At one point, the helicopter deputy tells officers on the ground that the subject appears to be carrying a “tool bar” of some sort.

In the body camera videos, the two police officers begin running through the neighborhood toward the suspect, shouting at him to stop and show his hands.

Eventually, the officers come to the corner of a house where the suspect appears to be trapped by a fence. From around the corner, shielded by the side of the house, they again shout at the man to show his hands.

Three seconds pass before one of the officers yells “Gun! Gun! Gun!” and both officers open fire. The 20 gunshots are all fired within about two seconds, according to the videos.

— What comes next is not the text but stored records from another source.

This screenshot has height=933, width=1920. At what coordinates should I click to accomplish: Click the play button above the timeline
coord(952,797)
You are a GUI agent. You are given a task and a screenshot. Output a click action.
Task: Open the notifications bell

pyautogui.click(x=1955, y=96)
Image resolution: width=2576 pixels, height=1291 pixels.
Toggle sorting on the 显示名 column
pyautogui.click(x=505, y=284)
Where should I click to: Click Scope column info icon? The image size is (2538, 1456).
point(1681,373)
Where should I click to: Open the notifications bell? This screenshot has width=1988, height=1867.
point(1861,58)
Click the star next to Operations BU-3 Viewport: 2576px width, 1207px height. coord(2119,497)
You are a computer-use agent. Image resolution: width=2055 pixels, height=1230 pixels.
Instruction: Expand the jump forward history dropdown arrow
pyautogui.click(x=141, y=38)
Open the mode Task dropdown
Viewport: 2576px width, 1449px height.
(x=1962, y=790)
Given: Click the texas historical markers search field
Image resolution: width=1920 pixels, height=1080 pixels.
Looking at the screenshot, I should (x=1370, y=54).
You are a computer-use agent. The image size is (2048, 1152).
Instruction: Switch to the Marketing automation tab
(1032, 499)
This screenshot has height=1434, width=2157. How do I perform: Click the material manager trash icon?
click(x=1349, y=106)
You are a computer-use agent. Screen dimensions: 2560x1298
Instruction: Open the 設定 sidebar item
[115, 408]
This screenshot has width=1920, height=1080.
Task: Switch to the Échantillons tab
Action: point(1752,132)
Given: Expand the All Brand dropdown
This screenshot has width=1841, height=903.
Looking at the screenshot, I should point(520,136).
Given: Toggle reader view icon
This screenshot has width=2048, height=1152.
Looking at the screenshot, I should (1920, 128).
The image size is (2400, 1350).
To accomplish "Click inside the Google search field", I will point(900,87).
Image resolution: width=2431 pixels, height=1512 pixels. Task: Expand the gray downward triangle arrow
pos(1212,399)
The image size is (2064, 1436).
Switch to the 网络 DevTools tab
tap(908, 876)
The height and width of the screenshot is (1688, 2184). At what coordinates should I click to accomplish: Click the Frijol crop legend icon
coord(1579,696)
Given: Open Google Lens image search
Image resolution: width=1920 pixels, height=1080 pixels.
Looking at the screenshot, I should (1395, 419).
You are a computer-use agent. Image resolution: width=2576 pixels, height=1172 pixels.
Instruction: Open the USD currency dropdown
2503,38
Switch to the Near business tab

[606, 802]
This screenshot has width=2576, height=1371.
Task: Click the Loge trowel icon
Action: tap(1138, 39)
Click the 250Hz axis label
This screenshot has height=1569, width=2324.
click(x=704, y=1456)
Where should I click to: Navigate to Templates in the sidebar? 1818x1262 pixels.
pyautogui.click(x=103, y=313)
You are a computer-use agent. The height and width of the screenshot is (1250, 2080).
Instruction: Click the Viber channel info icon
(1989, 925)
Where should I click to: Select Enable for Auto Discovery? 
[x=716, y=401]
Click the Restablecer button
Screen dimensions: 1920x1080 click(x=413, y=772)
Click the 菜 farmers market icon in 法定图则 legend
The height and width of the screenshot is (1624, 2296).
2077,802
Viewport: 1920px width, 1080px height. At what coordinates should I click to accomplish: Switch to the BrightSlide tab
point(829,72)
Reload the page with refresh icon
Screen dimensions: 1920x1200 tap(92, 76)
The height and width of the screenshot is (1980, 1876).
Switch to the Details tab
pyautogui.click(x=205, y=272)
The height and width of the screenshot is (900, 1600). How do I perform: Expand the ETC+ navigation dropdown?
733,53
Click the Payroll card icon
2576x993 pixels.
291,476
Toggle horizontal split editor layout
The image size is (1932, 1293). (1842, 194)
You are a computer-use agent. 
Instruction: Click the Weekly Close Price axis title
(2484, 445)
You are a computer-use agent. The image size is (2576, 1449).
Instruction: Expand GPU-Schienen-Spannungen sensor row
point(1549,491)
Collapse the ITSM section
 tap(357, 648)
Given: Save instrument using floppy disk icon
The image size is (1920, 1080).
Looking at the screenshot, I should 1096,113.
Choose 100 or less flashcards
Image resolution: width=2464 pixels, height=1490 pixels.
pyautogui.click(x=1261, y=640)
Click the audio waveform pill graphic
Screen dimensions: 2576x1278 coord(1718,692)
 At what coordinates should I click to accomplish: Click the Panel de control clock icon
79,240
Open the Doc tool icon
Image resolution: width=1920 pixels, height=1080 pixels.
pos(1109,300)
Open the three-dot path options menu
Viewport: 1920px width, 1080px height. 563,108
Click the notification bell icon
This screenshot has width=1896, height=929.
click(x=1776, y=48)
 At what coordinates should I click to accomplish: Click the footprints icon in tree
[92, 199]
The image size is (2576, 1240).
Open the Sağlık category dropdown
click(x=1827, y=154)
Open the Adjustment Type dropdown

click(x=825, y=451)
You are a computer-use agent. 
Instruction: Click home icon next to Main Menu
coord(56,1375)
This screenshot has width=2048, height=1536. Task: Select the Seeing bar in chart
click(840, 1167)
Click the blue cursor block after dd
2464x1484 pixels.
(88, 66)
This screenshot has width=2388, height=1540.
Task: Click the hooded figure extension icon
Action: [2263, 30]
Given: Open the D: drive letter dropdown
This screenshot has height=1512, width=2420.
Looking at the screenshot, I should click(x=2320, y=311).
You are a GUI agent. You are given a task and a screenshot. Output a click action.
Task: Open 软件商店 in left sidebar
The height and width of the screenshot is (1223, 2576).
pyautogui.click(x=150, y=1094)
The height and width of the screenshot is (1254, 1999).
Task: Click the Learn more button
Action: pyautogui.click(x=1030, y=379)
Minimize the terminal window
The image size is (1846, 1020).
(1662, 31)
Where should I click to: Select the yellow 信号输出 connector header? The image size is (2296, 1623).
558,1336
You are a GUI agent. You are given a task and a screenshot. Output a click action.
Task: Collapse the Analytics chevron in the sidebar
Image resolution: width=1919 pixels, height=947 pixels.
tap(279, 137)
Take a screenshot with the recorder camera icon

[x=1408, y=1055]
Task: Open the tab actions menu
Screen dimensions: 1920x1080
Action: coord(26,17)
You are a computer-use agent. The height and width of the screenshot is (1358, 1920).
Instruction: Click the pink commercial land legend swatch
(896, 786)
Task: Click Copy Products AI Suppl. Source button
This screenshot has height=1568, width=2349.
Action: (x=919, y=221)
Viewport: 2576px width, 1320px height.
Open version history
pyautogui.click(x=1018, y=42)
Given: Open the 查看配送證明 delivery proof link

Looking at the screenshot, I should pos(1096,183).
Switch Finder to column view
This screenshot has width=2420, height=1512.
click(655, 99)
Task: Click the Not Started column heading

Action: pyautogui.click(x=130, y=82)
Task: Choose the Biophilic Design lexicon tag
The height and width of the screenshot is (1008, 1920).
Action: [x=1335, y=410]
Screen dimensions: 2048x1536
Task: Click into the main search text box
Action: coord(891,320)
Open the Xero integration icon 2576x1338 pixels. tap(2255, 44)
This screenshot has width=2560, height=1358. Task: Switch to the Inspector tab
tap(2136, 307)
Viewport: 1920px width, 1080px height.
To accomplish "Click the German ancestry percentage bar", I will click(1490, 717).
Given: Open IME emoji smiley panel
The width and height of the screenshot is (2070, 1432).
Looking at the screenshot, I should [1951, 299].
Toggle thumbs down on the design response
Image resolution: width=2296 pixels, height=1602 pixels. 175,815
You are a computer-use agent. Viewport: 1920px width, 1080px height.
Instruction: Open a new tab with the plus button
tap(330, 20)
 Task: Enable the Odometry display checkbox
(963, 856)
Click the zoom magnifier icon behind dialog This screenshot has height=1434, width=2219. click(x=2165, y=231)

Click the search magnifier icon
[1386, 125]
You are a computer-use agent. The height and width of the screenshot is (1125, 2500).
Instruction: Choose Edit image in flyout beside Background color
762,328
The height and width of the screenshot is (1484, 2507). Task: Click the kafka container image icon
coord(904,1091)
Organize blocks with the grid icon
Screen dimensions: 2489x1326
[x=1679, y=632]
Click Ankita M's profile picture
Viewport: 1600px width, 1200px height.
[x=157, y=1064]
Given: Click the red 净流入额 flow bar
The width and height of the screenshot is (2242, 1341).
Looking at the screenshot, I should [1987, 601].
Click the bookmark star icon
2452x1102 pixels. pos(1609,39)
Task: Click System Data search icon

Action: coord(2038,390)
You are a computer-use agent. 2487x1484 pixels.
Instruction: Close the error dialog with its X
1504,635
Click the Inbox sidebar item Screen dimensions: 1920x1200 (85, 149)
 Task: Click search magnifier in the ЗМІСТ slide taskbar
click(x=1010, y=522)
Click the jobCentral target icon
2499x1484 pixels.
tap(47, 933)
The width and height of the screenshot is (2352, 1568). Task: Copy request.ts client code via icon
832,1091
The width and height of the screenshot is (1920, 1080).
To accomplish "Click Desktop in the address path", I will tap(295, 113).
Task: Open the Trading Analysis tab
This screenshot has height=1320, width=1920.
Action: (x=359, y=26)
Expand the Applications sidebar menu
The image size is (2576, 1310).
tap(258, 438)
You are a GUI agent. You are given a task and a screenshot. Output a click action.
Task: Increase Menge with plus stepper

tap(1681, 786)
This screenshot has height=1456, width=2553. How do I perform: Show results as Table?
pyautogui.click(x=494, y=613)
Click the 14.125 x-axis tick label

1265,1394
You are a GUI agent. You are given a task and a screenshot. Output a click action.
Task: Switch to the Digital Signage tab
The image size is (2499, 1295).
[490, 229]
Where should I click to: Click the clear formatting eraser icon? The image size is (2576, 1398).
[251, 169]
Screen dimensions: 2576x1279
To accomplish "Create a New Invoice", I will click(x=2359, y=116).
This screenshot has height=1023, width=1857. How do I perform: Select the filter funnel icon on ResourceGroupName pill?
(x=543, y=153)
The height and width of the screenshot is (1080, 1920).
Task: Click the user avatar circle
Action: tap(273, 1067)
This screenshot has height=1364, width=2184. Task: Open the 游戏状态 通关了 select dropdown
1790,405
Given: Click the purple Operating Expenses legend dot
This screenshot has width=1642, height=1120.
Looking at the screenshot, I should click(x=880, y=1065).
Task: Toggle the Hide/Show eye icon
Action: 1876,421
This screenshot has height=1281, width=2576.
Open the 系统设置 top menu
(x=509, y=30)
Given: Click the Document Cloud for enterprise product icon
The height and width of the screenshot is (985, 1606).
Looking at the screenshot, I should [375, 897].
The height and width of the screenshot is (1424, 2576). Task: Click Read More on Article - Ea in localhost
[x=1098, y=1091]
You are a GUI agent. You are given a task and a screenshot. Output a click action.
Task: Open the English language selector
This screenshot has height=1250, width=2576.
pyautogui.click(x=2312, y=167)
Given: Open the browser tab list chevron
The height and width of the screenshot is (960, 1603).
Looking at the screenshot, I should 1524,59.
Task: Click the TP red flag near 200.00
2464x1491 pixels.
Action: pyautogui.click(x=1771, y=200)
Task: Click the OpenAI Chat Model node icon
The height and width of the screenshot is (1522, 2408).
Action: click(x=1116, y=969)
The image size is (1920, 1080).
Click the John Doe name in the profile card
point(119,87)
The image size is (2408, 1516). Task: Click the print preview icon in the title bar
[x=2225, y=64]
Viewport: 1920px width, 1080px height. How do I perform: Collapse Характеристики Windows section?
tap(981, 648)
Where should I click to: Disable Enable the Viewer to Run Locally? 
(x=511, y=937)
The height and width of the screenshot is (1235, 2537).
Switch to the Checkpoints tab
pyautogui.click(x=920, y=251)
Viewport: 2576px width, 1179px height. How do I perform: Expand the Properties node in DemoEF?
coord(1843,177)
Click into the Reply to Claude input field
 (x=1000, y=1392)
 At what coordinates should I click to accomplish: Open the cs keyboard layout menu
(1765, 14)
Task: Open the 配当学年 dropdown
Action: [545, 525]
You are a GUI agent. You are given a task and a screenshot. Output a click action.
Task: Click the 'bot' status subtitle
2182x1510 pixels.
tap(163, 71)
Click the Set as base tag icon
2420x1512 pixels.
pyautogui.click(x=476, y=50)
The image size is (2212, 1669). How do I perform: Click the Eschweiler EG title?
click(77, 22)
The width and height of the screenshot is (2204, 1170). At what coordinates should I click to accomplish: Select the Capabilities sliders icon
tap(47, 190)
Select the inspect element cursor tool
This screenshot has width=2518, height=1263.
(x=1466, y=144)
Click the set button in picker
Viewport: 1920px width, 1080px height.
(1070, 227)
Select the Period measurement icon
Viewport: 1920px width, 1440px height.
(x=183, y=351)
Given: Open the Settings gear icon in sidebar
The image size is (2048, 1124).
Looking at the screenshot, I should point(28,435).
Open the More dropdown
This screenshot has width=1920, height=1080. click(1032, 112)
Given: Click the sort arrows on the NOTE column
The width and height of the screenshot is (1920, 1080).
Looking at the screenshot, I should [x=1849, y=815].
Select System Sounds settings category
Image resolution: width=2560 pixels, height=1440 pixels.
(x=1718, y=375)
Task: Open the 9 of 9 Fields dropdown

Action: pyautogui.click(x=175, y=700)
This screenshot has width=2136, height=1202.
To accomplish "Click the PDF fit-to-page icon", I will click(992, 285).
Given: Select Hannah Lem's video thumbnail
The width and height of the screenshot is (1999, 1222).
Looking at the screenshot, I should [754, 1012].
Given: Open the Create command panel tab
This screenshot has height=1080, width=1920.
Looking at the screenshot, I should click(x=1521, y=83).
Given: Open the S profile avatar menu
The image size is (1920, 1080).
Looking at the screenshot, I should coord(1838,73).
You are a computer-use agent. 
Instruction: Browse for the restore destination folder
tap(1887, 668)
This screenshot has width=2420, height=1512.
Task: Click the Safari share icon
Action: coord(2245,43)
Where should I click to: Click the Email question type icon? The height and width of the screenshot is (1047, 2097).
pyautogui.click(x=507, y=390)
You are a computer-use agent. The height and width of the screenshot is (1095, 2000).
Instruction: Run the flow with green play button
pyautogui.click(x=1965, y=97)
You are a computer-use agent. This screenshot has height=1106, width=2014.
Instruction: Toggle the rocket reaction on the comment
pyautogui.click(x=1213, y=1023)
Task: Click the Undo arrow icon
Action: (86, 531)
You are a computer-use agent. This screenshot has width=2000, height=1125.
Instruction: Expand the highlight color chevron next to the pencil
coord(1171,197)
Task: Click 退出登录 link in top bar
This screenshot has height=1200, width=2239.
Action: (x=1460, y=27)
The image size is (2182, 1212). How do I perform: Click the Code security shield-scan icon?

At no time can the officers be heard identifying themselves as police, but the police department said it hadn’t released all of the video it was reviewing. It promised to release the rest of the video soon.

As backup officers arrive, at least one of the responding officers reports that he thought he saw a weapon.

“He came up, and then he kind of approached us hands out, and then he fell down,” one of the officers says. Then, one of them says he saw “something in his hands — it looked like a gun from our perspective.”

Finally: “He was still pointing when I saw him again,” one says.

As officers roll the man over onto his stomach to handcuff him, the only object visible at the scene is a light-colored cellphone.

Police acknowledged in their statement Wednesday that no weapon was found.

Mayor Darrell Steinberg, who viewed the videos, said Wednesday night: “Based on the videos alone, I cannot second guess the split-second decisions of our officers and I’m not going to do that.

“The investigation must be completed,” he said in a statement. “We need more information in addition to the video before we can render any final conclusions.”

Saquoia Durham, Clark’s aunt, told The Sacramento Bee after she viewed the videos on Wednesday that she believed her nephew didn’t have to die.

“As soon as they did the command, they started shooting. They said, ‘Put your hands up, gun,’ and then they just let loose on my nephew,” Durham said.

“They didn’t give him a chance to put his hands up or anything, and then when they shot him down, they knew they messed up,” she said.

Neither officer has been identified.

Sacramento Police Chief Daniel Hahn said that one was a two-year veteran of the force and that the other was a four-year veteran. Both officers, who were immediately placed on one paid administrative leave pending the investigation, had four years’ previous experience with other agencies, he said.